WHAT IS NEEDED
Repeat, word for word, every line from the line holding "Given: Click the 2ip" through the final line of the entries below. Skip all pictures.

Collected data
┏━━

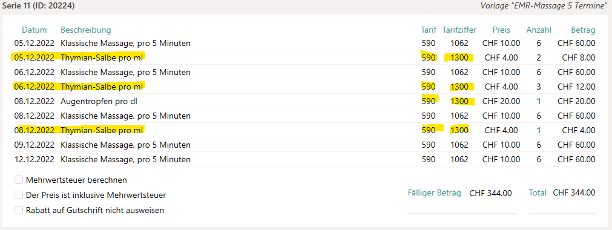The width and height of the screenshot is (612, 230).
Task: Click the Datum column header
Action: coord(35,30)
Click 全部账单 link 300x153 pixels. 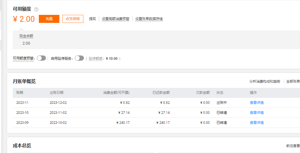pos(293,82)
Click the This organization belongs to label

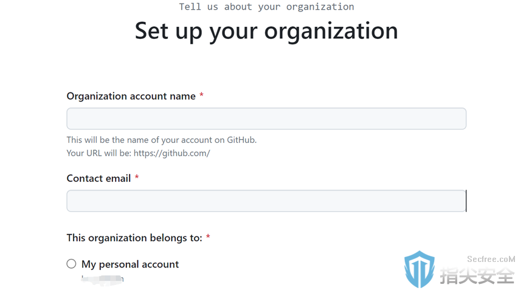(134, 238)
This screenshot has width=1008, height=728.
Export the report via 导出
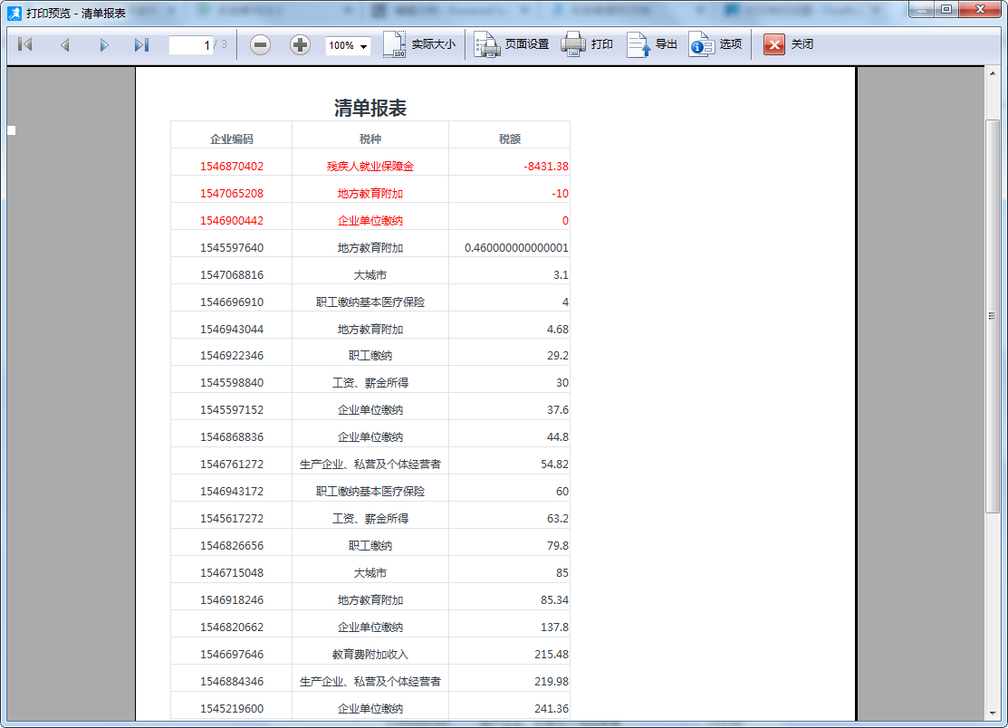652,44
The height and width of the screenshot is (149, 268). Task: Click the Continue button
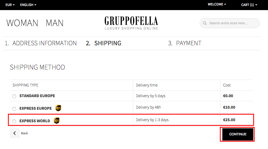[238, 134]

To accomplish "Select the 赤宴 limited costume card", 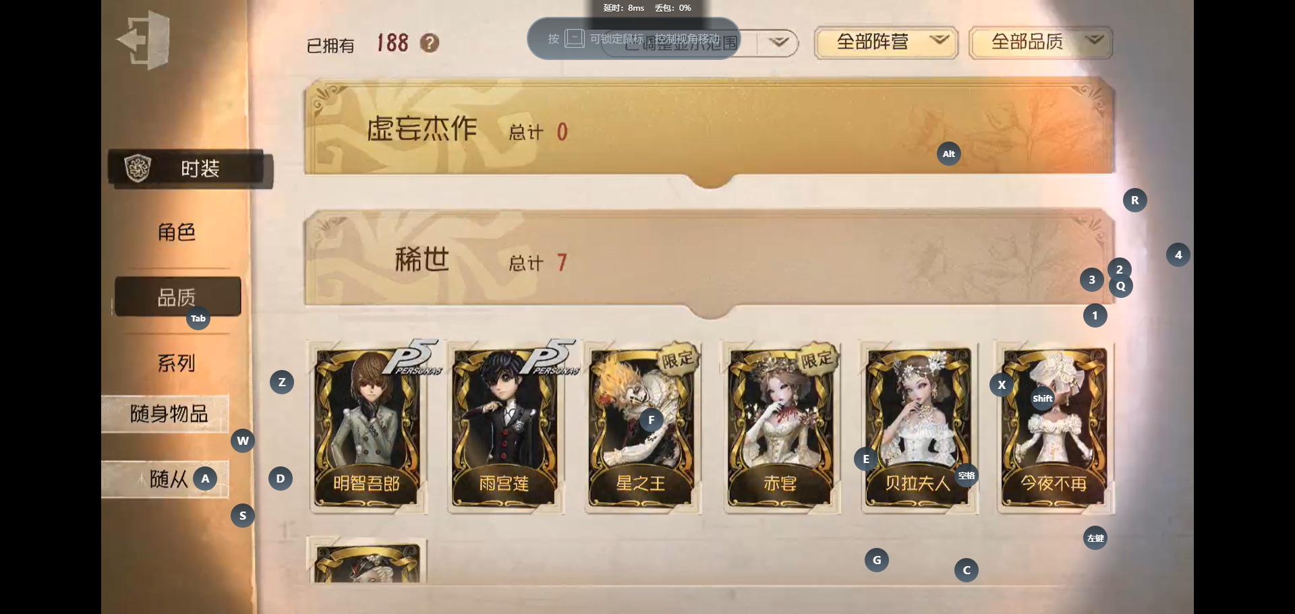I will point(781,427).
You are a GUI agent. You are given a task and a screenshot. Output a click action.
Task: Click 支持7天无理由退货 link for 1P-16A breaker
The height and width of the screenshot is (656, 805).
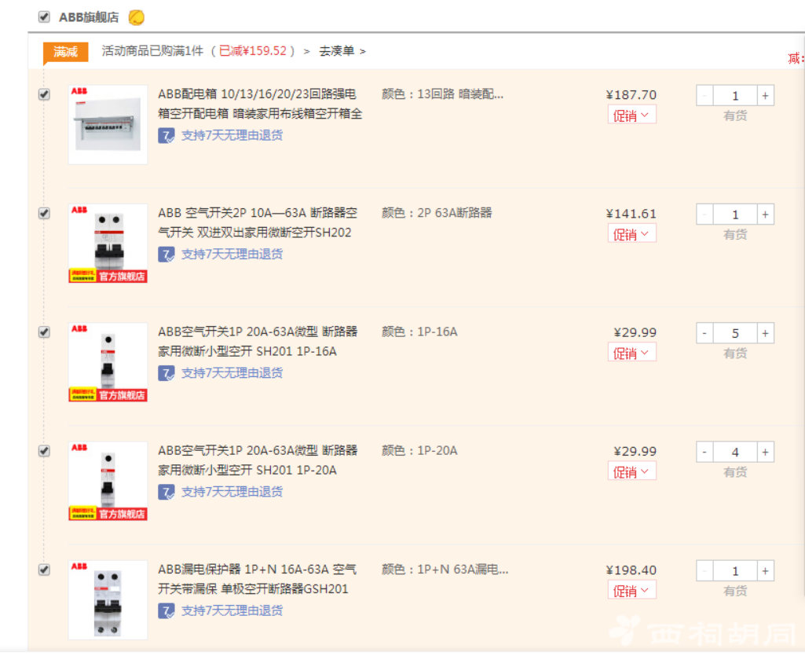232,373
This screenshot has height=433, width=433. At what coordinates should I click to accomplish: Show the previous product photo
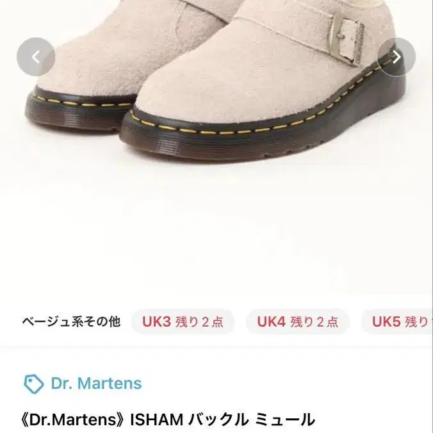(x=36, y=57)
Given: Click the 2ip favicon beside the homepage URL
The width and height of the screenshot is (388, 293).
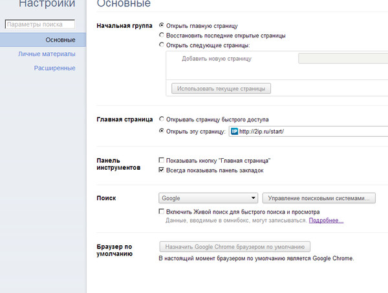Looking at the screenshot, I should coord(234,132).
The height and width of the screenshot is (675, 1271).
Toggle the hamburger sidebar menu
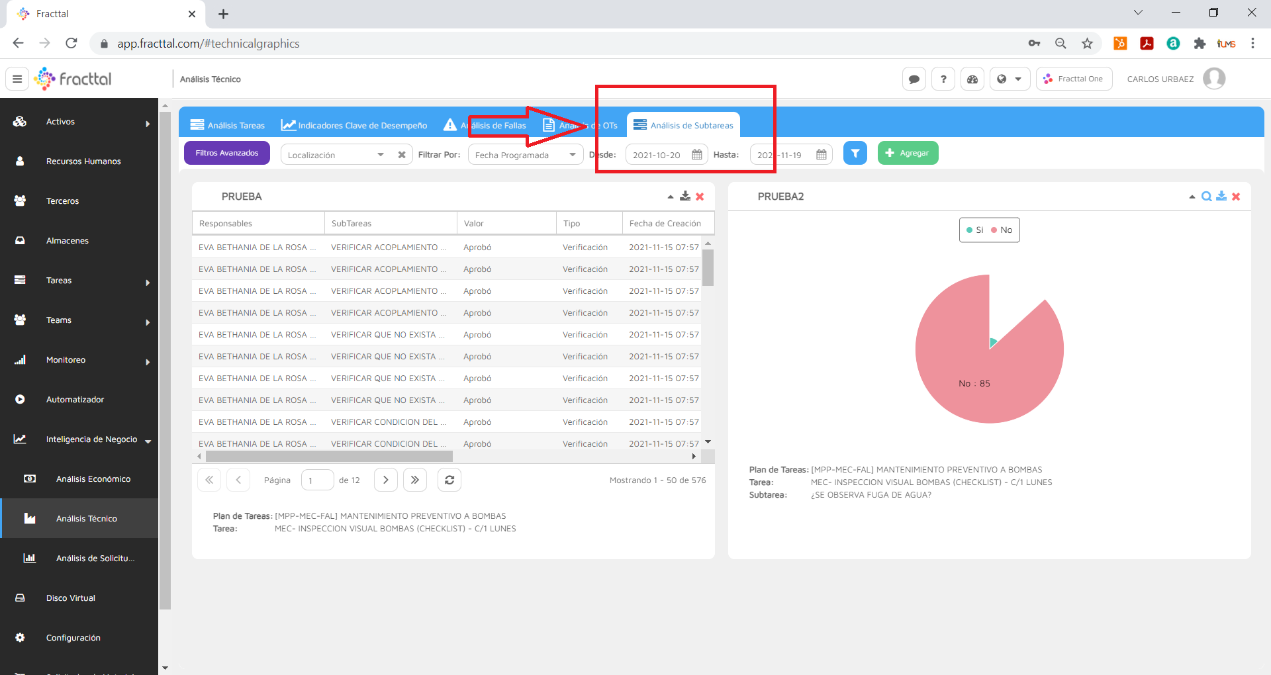pos(17,79)
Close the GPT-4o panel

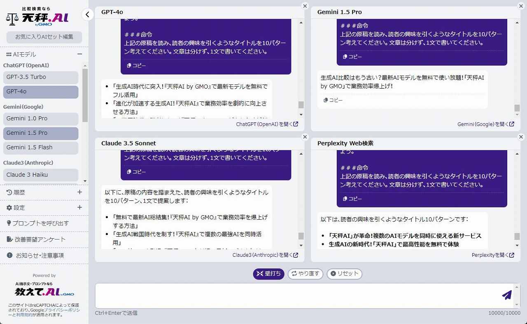[x=305, y=6]
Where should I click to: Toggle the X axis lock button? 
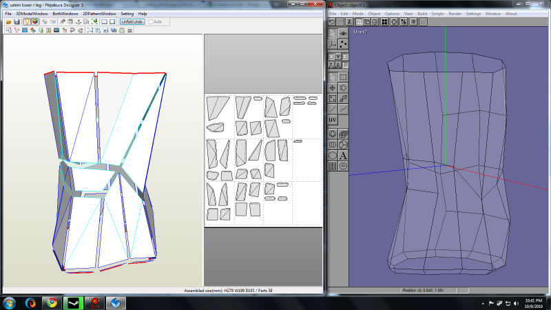[x=331, y=56]

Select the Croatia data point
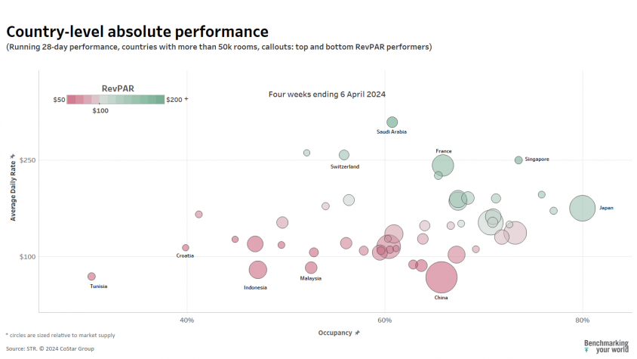tap(185, 247)
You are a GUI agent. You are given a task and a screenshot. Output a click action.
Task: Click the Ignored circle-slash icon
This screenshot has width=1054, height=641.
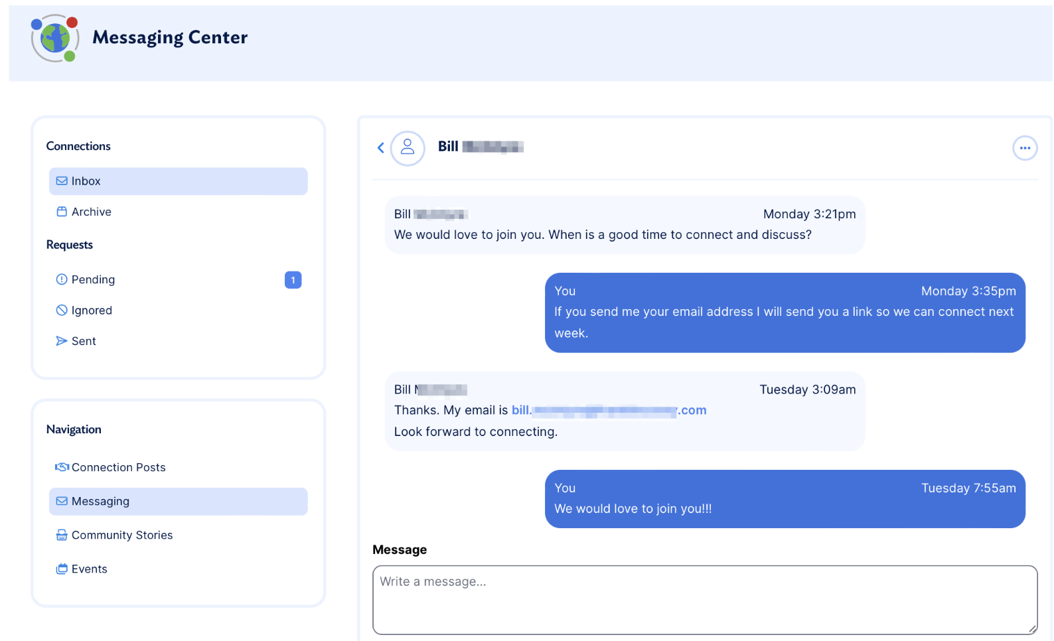click(x=62, y=310)
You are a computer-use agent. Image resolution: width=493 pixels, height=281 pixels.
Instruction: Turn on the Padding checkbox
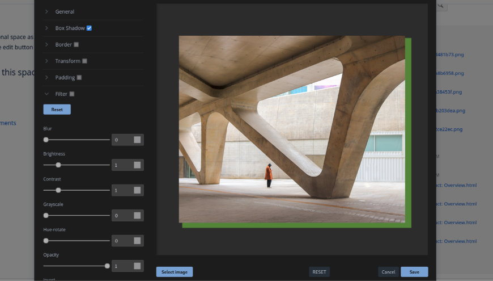coord(79,77)
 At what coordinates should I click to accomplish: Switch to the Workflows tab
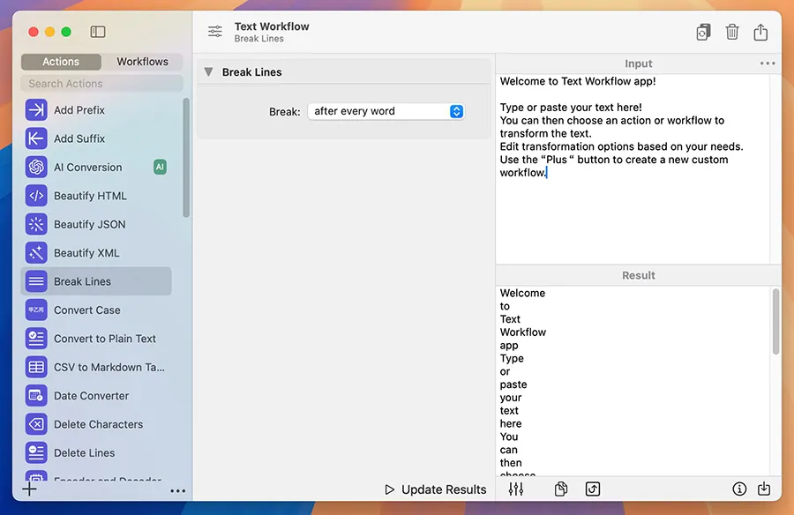142,62
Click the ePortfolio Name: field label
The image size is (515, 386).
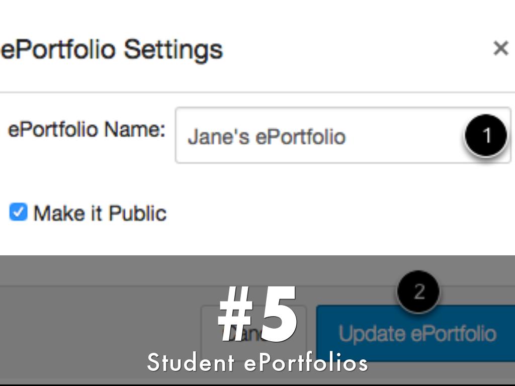coord(87,130)
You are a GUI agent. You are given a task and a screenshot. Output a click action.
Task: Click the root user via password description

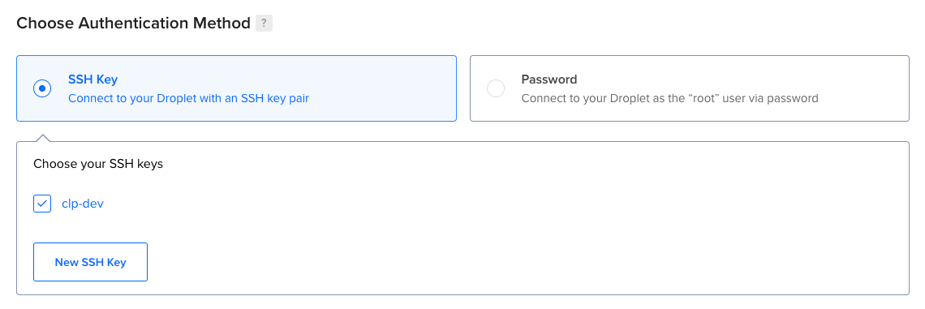tap(669, 98)
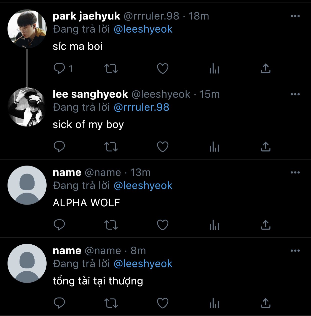The width and height of the screenshot is (311, 316).
Task: Open the lee sanghyeok display name
Action: [90, 94]
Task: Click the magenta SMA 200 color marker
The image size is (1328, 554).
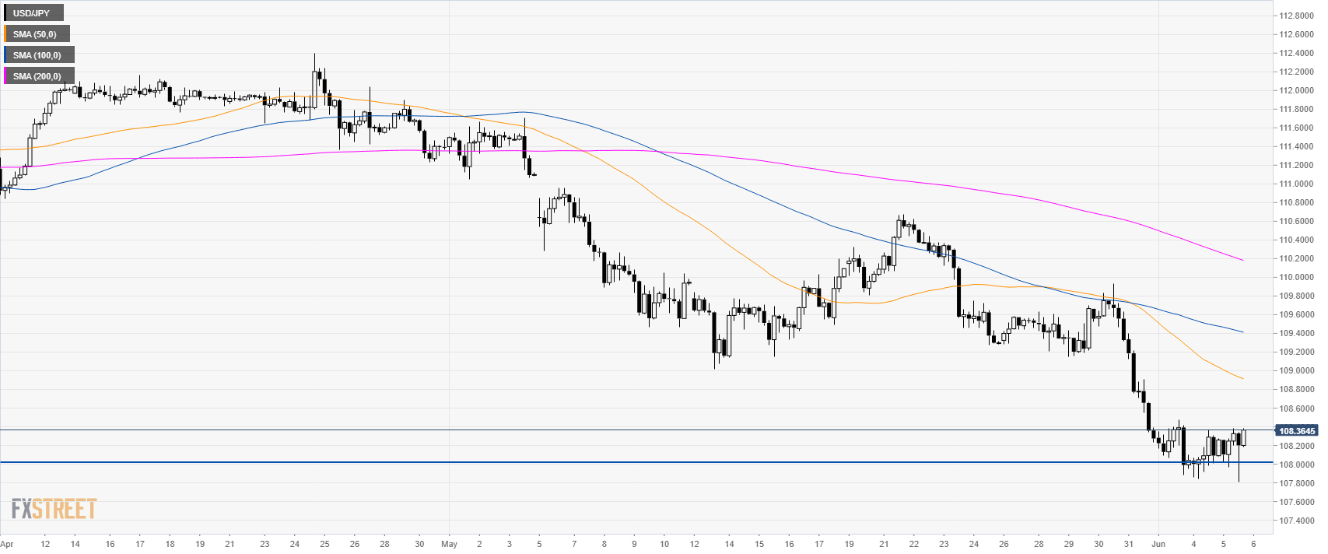Action: [5, 76]
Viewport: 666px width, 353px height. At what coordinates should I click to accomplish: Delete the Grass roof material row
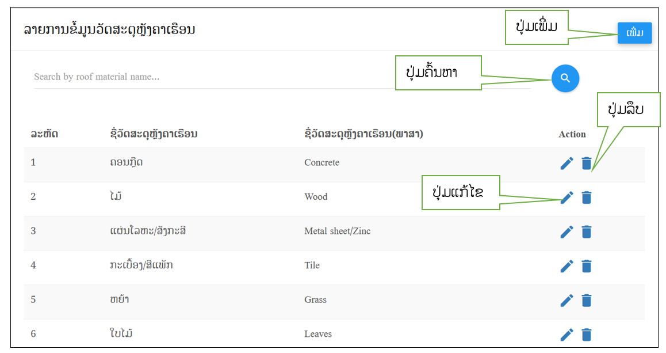[587, 300]
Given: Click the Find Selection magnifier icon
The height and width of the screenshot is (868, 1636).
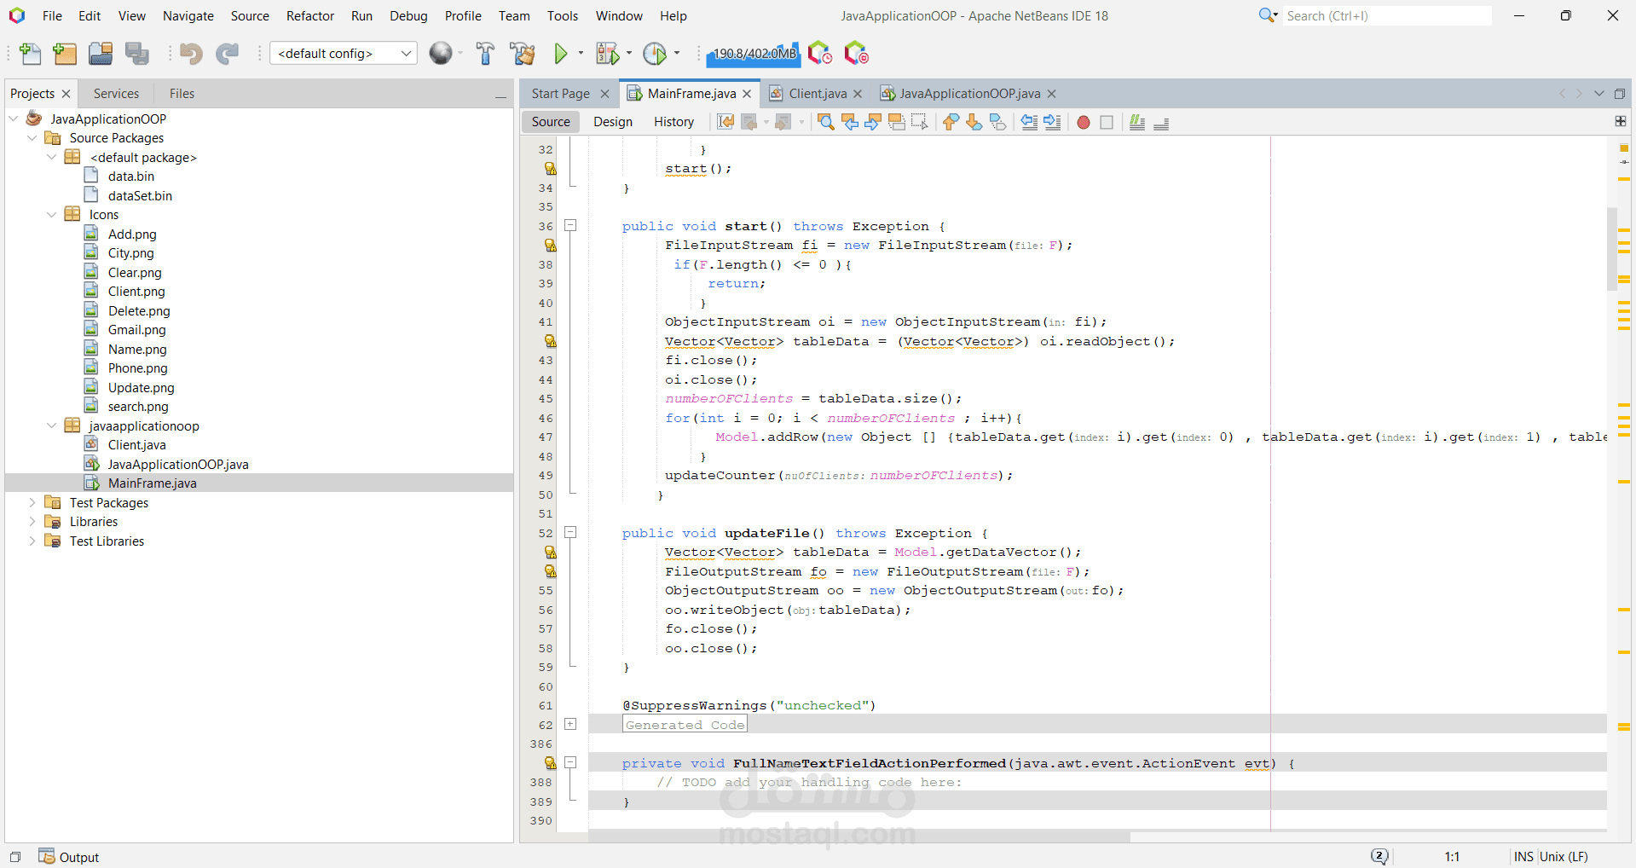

┗━━

RESULT BELOW
Given: Click the 2ip favicon beside the homepage URL
The width and height of the screenshot is (388, 293).
Looking at the screenshot, I should coord(234,132).
The height and width of the screenshot is (675, 1271).
Toggle the hamburger sidebar menu
pos(17,79)
Close the GPT-4o panel

[x=305, y=6]
Where should I click to: Toggle the X axis lock button? 
[x=331, y=56]

Select the Croatia data point
tap(185, 247)
You are a GUI agent. You are given a task and a screenshot. Output a click action.
Task: Click the Ignored circle-slash icon
This screenshot has width=1054, height=641.
click(x=62, y=310)
You are a computer-use agent. Image resolution: width=493 pixels, height=281 pixels.
Instruction: Turn on the Padding checkbox
coord(79,77)
 At what coordinates should I click to accomplish: Switch to the Workflows tab
142,62
Click the ePortfolio Name: field label
The image size is (515, 386).
coord(87,130)
You are a GUI agent. You are given a task and a screenshot. Output a click action.
Task: Click the root user via password description

tap(669, 98)
The width and height of the screenshot is (311, 316).
Task: Open the lee sanghyeok display name
Action: [90, 94]
Task: Click the magenta SMA 200 color marker
The image size is (1328, 554).
Action: [5, 76]
Viewport: 666px width, 353px height. At what coordinates should I click to accomplish: Delete the Grass roof material row
[587, 300]
Given: Click the Find Selection magnifier icon
The height and width of the screenshot is (868, 1636).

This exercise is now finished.